20
de outubro de 2012 | N° 17228
NILSON
SOUZA
O nome do
feitiço
Acompanhei,
de longe mas atento, o recente encontro da Sociedade Interamericana de Imprensa
realizado em São Paulo. Em meio ao catastrofismo geral dos editores de jornais,
captei uma frase alentadora do professor Rosental Calmon Alves, que foi meu
contemporâneo no Jornal do Brasil e hoje leciona jornalismo na Texas University,
dos Estados Unidos. Disse ele para uma plateia de profissionais assustados com
o cenário de incertezas resultante da transição aparentemente inexorável do
papel para a web:
– O
contador de histórias é eterno.
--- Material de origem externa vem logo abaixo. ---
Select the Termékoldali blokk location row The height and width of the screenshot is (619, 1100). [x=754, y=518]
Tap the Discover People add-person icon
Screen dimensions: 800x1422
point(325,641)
Existe desde o tempo das cavernas.
Por
coincidência, na mesma noite em que li a declaração de meu companheiro de
ofício, vi um filme sobre o início da carreira literária da autora de Harry
Potter, Joanne Rowling, mais conhecida por J. K. Rowling, assinatura adotada –
segundo a história – para evitar que leitores meninos rejeitassem o livro
escrito por uma mulher.
O
filme Magia além das Palavras, descrito como uma biografia não autorizada da
escritora, relata as incontáveis vezes em que ela encontrou fechadas as portas
das editoras para as quais mandou o manuscrito de Harry Potter e a Pedra
Filosofal, primeira obra da série do menino bruxo que a tornou célebre e rica.
Depois
de várias rejeições, um avaliador mais sensível encantou-se com o texto e a
mulher decolou para o sucesso. Mais do que isso, seus livros despertaram o
gosto pela leitura em milhões de crianças e adolescentes em todo o mundo,
destruindo a tese pessimista de que a Era de Gutenberg havia chegado ao fim.
O
que esses livros têm de especial? A resposta é tão óbvia quanto emblemática:
boas histórias. Harry Potter é uma aventura surpreendente, que prende o leitor
em cada página como se lançasse sobre ele o feitiço paralisante (Immobulus, na
linguagem da bruxaria). Pelo menos comigo foi assim.
Sei
que tem gente que não gosta, muitos sem sequer terem aberto um dos livros da
série, mas tudo bem. O importante é que a garotada adorou, meninos e meninas de
10 anos leram volumes de mais de 600 páginas, sem pressão de ninguém, sem a
obrigação de fazer ficha de leitura, sem o risco de levar zero em literatura.
Talvez
o jornalismo esteja precisando de magia semelhante para conter a debandada de
leitores para o mundo online. Em vez disso, estamos nos juntando à manada. Se
todos estão indo para lá, vamos também. E dê-lhe multimidiar, mesmo que os
conteúdos sejam rasos como poças d’água no asfalto. “O último é a mulher do
padre”, como gritava um dos meus amigos de molecagem quando a turma resolvia
trocar de brincadeira. Ninguém quer ficar para trás, ninguém quer parecer
retrógrado. Será?
Riddikulus
é o nome de outro feitiço inventado por dona Rowling. É utilizado pelos
bruxinhos para transformar o Bicho-Papão em algo menos aterrorizante ou mesmo
em algo engraçado. Acho que estamos precisando dessa magia, para continuar
contando histórias que emocionam, que surpreendem e que não deixam os leitores
fugirem para o desconhecido.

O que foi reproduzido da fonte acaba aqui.